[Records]
= = =

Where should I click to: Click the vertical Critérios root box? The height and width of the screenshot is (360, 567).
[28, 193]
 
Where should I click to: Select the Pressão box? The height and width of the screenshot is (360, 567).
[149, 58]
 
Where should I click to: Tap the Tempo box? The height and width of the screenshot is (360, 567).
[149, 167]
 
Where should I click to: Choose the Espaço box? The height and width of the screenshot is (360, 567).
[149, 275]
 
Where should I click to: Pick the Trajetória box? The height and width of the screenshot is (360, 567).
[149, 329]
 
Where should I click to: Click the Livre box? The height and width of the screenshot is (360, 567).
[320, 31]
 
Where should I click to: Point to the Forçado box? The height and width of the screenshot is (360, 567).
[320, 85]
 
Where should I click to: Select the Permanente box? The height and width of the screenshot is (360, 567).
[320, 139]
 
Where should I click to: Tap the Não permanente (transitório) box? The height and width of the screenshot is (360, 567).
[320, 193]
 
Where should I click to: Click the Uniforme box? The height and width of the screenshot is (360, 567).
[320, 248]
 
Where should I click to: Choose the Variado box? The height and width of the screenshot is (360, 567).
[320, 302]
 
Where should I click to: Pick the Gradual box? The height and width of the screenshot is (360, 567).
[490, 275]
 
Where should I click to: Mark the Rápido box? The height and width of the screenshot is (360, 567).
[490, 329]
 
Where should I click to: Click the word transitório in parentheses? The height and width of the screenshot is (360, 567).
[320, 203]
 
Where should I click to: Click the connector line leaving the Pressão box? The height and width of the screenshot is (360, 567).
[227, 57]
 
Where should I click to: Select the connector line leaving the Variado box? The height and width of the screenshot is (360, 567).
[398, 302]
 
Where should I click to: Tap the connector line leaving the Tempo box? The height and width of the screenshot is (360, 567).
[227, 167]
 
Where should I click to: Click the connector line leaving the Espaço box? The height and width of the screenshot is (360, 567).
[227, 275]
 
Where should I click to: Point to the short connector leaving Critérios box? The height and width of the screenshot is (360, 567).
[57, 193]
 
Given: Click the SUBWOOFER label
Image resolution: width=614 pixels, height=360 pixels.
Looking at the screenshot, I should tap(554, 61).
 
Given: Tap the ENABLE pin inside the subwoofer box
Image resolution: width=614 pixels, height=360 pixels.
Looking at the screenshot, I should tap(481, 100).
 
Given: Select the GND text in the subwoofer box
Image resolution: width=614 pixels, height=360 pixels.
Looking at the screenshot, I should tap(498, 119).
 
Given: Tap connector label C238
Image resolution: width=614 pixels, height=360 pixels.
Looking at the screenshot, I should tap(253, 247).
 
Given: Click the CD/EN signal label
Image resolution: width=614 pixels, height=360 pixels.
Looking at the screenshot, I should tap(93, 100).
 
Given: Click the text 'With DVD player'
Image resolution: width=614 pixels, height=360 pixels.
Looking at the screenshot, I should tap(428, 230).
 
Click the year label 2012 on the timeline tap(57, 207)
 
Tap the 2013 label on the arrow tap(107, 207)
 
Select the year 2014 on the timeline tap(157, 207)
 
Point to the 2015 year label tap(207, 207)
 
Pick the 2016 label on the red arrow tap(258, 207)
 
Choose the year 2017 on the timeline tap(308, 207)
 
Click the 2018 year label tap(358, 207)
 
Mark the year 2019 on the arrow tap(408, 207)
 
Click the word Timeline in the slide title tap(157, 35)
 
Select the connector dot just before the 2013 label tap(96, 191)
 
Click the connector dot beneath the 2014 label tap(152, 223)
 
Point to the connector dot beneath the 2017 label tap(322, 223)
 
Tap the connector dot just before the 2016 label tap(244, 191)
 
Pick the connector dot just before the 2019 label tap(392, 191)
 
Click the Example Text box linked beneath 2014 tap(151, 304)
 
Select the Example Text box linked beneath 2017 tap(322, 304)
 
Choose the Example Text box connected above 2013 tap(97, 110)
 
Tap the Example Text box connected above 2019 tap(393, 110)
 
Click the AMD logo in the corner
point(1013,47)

= = =

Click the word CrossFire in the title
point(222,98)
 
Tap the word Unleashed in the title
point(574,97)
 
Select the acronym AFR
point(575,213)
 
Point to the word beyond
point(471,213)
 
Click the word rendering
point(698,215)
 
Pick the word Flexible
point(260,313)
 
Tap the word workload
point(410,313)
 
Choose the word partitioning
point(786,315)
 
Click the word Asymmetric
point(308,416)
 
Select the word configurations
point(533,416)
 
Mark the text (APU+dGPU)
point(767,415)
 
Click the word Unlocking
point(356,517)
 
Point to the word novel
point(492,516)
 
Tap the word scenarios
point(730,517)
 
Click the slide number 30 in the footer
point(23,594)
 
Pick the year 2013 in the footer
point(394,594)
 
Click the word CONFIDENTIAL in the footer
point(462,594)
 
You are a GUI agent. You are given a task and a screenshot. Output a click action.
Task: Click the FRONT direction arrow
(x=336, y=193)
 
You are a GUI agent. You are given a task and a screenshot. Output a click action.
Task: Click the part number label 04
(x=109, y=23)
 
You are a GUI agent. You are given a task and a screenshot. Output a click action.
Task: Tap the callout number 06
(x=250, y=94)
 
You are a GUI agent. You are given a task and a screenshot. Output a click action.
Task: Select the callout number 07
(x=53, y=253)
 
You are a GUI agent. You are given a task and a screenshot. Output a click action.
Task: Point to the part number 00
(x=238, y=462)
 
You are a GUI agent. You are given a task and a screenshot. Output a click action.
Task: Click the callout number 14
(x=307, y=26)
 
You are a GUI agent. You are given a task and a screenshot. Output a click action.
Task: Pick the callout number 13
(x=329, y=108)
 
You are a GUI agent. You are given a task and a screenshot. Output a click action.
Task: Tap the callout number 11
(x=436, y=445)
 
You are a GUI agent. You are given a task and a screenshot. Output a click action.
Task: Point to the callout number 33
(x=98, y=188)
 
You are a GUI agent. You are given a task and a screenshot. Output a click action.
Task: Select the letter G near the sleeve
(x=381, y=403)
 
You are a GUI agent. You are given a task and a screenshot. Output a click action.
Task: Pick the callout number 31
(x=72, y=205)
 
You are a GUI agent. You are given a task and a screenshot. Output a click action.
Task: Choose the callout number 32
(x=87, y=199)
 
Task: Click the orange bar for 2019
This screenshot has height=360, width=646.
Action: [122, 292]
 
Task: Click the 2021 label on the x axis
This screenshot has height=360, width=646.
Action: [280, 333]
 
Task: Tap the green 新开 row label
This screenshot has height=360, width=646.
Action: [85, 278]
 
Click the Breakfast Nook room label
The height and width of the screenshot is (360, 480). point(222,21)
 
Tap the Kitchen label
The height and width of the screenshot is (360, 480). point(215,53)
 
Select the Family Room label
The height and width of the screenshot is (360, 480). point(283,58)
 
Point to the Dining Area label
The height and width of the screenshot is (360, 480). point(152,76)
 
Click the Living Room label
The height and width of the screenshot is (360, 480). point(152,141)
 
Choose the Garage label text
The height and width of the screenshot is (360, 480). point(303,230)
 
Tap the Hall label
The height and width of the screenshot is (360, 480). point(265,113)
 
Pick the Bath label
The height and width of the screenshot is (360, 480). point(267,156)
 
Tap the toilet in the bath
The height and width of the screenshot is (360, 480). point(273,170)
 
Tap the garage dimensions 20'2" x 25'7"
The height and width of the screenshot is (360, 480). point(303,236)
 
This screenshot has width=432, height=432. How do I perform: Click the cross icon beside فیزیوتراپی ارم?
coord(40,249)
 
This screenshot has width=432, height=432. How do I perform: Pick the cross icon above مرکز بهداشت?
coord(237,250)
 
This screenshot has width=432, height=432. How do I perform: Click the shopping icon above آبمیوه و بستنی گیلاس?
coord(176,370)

= = =

**Written instruction:**
Copy out everything in the data from the line containing "Point to the word beyond" down to the line containing "point(308,416)", including both of those lines.

**Solution for this problem:**
Point to the word beyond
point(471,213)
 
Click the word rendering
point(698,215)
 
Pick the word Flexible
point(260,313)
 
Tap the word workload
point(410,313)
 
Choose the word partitioning
point(786,315)
 
Click the word Asymmetric
point(308,416)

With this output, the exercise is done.